Tradierte Moderne? Zur Entwicklung, Begrifflichkeit und Bedeutung von Schlichtung und Mediation in Japan
Abstract
Japan’s tradition of consensus-oriented settlement of disputes with the aid of a neutral intermediary is exceptionally long, though its institutionalised forms and functions have changed over time. This article examines the history of conciliation and mediation and the breaks with this tradition that have (also) influenced its specific functionality in modern Japan. The authors sort the confusingly disparate terminology of conciliation and mediation, especially as it appears in Western literature. They then analyse the role that conciliation and mediation play in the present Japanese practice of conflict settlement.
The authors come to the conclusion that the question implied by the headline of the article – whether conciliation and mediation are traditionally rooted in Japanese law – is to be answered by a “yes and no”. The form of “conciliation” (naisai) that was solidly established in Japan over a long time during the Edo period probably does have psychological after-effects in present society in terms of an open-mindedness towards non adversarial conflict settlement. Still, this mandatory form of conciliation – which was not part of a constitutional legal order but was rather its functional substitute – cannot be put on the same level as the modern conciliation that is based on voluntariness and is integrated into the Japanese legal system as one of many procedural alternatives. Modern conciliation does not line up in a direct institutional tradition with the naisai system.

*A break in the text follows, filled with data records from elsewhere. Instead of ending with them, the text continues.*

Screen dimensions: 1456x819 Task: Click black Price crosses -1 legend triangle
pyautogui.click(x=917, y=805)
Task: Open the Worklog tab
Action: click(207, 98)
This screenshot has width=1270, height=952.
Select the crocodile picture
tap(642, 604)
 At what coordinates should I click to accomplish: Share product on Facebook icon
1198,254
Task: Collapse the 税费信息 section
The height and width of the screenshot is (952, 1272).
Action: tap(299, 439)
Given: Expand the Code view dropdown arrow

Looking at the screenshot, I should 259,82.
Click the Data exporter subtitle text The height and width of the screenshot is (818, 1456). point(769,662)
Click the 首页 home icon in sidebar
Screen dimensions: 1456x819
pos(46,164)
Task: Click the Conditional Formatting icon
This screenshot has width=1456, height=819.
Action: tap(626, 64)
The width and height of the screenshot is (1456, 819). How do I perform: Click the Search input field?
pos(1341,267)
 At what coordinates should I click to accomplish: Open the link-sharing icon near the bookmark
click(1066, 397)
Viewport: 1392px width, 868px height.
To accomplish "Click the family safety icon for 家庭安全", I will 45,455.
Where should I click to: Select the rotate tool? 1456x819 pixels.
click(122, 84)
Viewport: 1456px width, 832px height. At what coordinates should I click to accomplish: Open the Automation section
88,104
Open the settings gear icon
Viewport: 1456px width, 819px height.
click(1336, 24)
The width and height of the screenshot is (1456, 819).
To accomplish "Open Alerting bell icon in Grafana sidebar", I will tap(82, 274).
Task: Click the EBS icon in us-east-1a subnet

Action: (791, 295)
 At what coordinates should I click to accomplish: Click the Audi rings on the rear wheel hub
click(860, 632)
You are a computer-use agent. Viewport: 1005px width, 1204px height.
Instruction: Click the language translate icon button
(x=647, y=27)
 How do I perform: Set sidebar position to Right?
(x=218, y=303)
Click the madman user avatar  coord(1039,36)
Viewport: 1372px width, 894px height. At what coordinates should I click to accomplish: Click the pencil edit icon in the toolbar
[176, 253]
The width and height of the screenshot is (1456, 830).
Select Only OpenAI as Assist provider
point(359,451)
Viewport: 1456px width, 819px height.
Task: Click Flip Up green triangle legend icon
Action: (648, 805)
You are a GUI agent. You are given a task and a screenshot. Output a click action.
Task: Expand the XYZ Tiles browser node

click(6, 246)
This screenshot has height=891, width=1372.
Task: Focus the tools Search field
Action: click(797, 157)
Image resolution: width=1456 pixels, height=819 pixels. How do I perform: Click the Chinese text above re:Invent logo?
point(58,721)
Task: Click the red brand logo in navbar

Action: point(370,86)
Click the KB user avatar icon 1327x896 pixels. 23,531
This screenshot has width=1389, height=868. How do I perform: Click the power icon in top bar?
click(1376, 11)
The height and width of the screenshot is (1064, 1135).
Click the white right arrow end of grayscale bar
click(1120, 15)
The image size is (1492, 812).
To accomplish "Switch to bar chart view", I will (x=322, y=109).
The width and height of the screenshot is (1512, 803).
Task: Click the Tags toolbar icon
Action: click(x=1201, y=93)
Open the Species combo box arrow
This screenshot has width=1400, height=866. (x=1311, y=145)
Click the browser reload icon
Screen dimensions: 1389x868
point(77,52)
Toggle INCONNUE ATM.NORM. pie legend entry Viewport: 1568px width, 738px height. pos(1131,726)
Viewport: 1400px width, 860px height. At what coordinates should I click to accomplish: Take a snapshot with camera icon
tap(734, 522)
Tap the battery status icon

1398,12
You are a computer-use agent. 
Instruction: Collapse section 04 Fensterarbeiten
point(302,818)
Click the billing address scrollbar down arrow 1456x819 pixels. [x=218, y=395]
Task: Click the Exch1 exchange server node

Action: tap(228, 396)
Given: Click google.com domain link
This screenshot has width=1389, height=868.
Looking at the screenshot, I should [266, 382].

On the other hand, the legal institution of conciliation has been used several times since the beginning of modernisation of the Japanese legal system: initially at the end of the 19 th century as a transitional solution until the necessary institutions for jurisdiction were established, then during the 1920s and 1930s in the areas of tenancy and leasing law as well as labour law in order to handle social frictions, and from the end of the 1940s for family and civil disputes in accordance with the rule of law.
Besides these judicial or court-related conciliation procedures, a vast number of ADR institutions – partly of administrative, partly of private nature, and of varying kind and quality – have developed in post-war Japan due to a lack of efficient and affordable access to court. Despite the differences in detail, this situation is evocative of the Edo period insofar as, once more, private institutions instead of the reluctant state are providing for dispute settlement mechanisms. Although this uncontrolled growth with its sometimes considerable structural deficiencies was increasingly incompatible with the rule of law, the Japanese legislator and jurisprudence have long neglected this development that took place outside the law. The impetus to deal with the subject came instead in the 1990s from the United States, where ADR procedures have played an increasingly important role for decades in the settlement of social conflicts. Also, the experiences in the U.S. essentially influenced the embodiment of the ADR law of 2004. Insofar, one cannot speak of a continuation of Japanese tradition.